Source:
.....

Posted on 05/19/2006 6:56:03 AM PDT by Dark Skies
President Bush is pursuing a globalist agenda to create a North American Union, effectively erasing our borders with both Mexico and Canada. This was the hidden agenda behind the Bush administration's true open borders policy.
Secretly, the Bush administration is pursuing a policy to expand NAFTA to include Canada, setting the stage for North American Union designed to encompass the U.S., Canada, and Mexico. What the Bush administration truly wants is the free, unimpeded movement of people across open borders with Mexico and Canada.
President Bush intends to abrogate U.S. sovereignty to the North American Union, a new economic and political entity which the President is quietly forming, much as the European Union has formed.
The blueprint President Bush is following was laid out in a 2005 report entitled "Building a North American Community" published by the left-of-center Council on Foreign Relations (CFR). The CFR report connects the dots between the Bush administration's actual policy on illegal immigration and the drive to create the North American Union:
At their meeting in Waco, Texas, at the end of March 2005, U.S. President George W. Bush, Mexican President Vicente Fox, and Canadian Prime Minister Paul Martin committed their governments to a path of cooperation and joint action. We welcome this important development and offer this report to add urgency and specific recommendations to strengthen their efforts.
What is the plan? Simple, erase the borders. The plan is contained in a "Security and Prosperity Partnership of North America" little noticed when President Bush and President Fox created it in March 2005:
In March 2005, the leaders of Canada, Mexico, and the United States adopted a Security and Prosperity Partnership of North America (SPP), establishing ministerial-level working groups to address key security and economic issues facing North America and setting a short deadline for reporting progress back to their governments. President Bush described the significance of the SPP as putting forward a common commitment "to markets and democracy, freedom and trade, and mutual prosperity and security." The policy framework articulated by the three leaders is a significant commitment that will benefit from broad discussion and advice. The Task Force is pleased to provide specific advice on how the partnership can be pursued and realized.
To that end, the Task Force proposes the creation by 2010 of a North American community to enhance security, prosperity, and opportunity. We propose a community based on the principle affirmed in the March 2005 Joint Statement of the three leaders that "our security and prosperity are mutually dependent and complementary." Its boundaries will be defined by a common external tariff and an outer security perimeter within which the movement of people, products, and capital will be legal, orderly and safe. Its goal will be to guarantee a free, secure, just, and prosperous North America.
The perspective of the CFR report allows us to see President Bush's speech to the nation as nothing more than public relations posturing and window dressing. No wonder President Vincente Fox called President Bush in a panic after the speech. How could the President go back on his word to Mexico by actually securing our border? Not to worry, President Bush reassured President Fox. The National Guard on the border were only temporary, meant to last only as long until the public forgets about the issue, as has always been the case in the past.

.....

Data shown:
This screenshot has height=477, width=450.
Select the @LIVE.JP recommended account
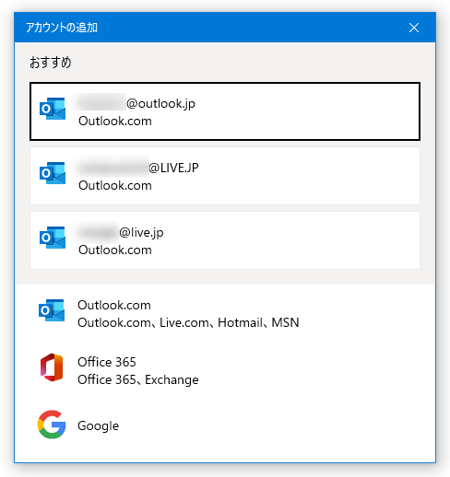coord(225,176)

.....

Directive:
Keep writing the post about a North American Union, starting right after its last sentence.

Written response:
The North American Union plan, which Vincente Fox has every reason to presume President Bush is still following, calls for the only border to be around the North American Union -- not between any of these countries. Or, as the CFR report stated:
The three governments should commit themselves to the long-term goal of dramatically diminishing the need for the current intensity of the governments physical control of cross-border traffic, travel, and trade within North America. A long-term goal for a North American border action plan should be joint screening of travelers from third countries at their first point of entry into North America and the elimination of most controls over the temporary movement of these travelers within North America.
Discovering connections like this between the CFR recommendations and Bush administration policy gives credence to the argument that President Bush favors amnesty and open borders, as he originally said. Moreover, President Bush most likely continues to consider groups such as the Minuteman Project to be "vigilantes," as he has also said in response to a reporter's question during the March 2005 meeting with President Fox.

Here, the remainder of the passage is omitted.